BEGIN Records for processing

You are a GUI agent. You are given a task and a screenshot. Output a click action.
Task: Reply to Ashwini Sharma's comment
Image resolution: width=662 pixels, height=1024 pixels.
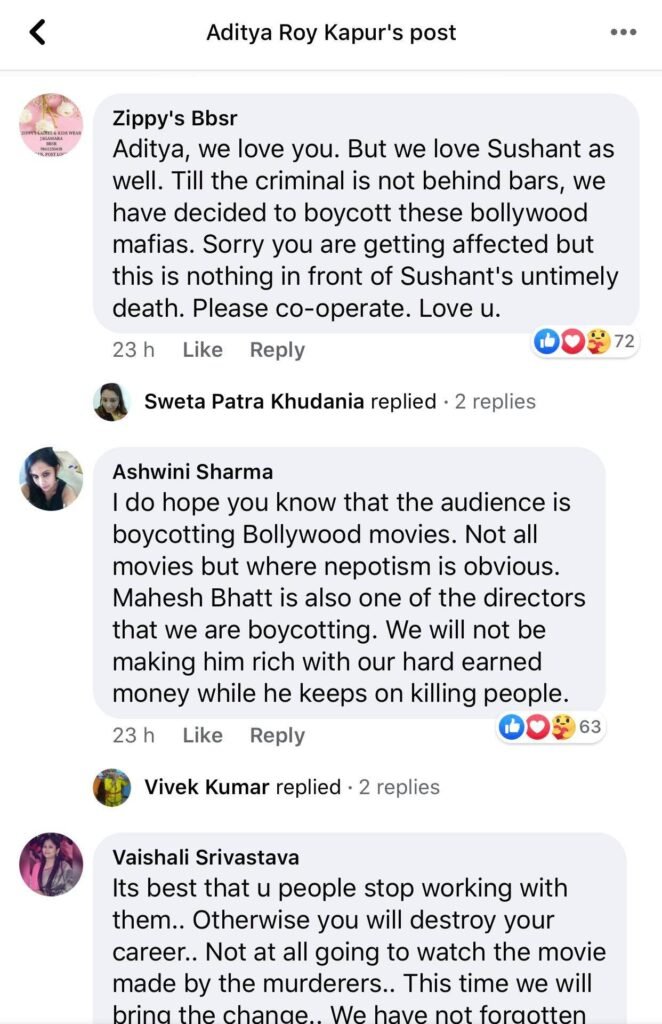coord(277,735)
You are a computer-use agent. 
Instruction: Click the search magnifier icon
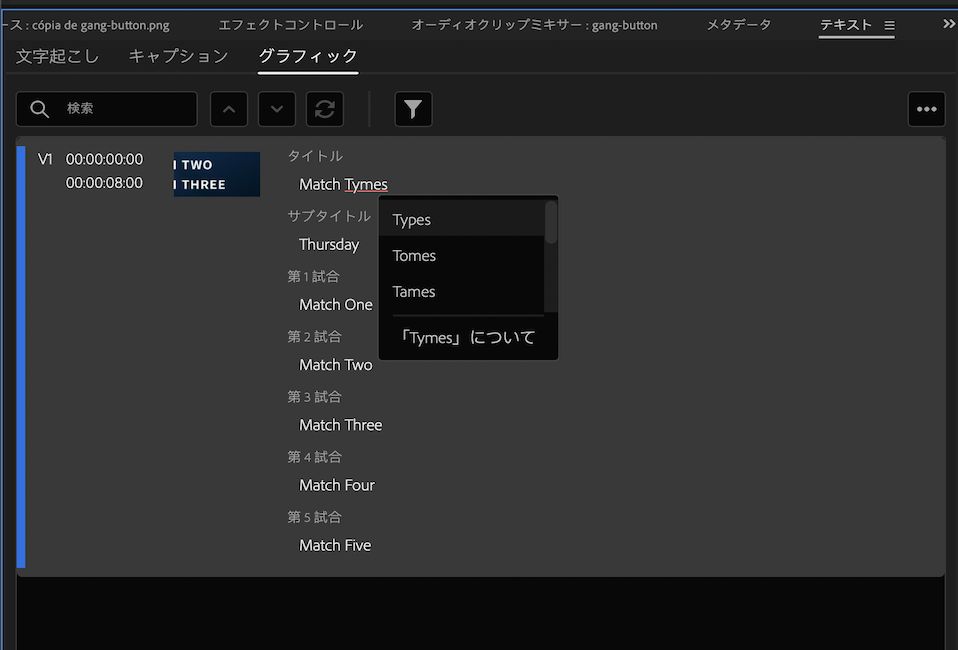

END Records for processing

What is being asked
Restate the material above word for word, omitting the pictures.

Your response
You are a GUI agent. You are given a task and a screenshot. Output a click action.
Task: Reply to Ashwini Sharma's comment
Image resolution: width=662 pixels, height=1024 pixels.
coord(277,735)
You are a computer-use agent. 
Instruction: Click the search magnifier icon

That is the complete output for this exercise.